- Country: Sri Lanka
- National team: Sri Lanka

= Netball in Sri Lanka =

Netball was first played in Sri Lanka in 1921. The first game was played by Ceylon Girl Guide Company at Kandy High School. The first interschool march was played between Kandy High School and C.M.S. Ladies' College, Colombo in February 1925. In 1927, netball was played at Government Training College for the first time. This helped spread the game around Sri Lanka.

==History==
The game was being played at Methodist College Colombo and Bishop's College by the 1930s. By 1952, Sri Lankan clubs were playing Indian club sides. In 1956, Sri Lanka played its first international match against Australia's national team in Sri Lanka. In 1972, the Netball Federation of Sri Lanka was created. In 1983, the Netball Federation of Sri Lanka was dissolved by the government.

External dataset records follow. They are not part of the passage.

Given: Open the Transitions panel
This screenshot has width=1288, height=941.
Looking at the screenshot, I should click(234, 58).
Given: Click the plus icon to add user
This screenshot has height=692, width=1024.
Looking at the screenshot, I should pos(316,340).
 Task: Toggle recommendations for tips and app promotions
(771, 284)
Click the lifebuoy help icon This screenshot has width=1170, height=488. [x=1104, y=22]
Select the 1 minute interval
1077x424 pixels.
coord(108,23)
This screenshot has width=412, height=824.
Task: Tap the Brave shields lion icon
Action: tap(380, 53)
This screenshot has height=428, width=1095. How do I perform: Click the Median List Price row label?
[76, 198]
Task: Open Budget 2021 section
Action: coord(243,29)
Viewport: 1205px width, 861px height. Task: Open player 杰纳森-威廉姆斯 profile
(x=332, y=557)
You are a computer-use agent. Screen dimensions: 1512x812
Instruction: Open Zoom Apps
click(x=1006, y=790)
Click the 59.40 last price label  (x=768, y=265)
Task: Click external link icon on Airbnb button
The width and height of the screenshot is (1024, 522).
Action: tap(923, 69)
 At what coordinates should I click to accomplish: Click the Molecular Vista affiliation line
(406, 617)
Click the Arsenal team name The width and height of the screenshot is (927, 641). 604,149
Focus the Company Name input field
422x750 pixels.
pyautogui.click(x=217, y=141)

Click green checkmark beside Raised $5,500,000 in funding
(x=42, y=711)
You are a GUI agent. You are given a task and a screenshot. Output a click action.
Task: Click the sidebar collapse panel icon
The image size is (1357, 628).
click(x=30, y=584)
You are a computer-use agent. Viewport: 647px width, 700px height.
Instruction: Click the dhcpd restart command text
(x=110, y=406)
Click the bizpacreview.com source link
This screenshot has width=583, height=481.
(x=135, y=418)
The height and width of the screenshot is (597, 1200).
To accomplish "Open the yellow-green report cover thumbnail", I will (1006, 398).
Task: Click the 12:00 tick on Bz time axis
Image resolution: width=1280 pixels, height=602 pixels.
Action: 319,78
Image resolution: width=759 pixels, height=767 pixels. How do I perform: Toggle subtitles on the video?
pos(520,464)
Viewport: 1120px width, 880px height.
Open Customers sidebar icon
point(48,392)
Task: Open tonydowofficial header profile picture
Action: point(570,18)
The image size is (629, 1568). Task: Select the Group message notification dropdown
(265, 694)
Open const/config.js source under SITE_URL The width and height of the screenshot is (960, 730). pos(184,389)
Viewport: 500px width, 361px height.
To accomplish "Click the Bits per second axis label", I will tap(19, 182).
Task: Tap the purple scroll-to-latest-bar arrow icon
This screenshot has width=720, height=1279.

England's record against Ceylon in international matches between 1949 and 1976 was one win.

Sri Lanka took part in the 1960 netball meeting of Commonwealth countries to try to standardize the rules for the game. This meeting took place in Sri Lanka.

Sri Lanka had a national team compete in the fifth Asian Netball Championships held in Colombo, Sri Lanka in 2001.

Sri Lanka competed in the 7th Asian Youth Netball Championship held in 2010 in India.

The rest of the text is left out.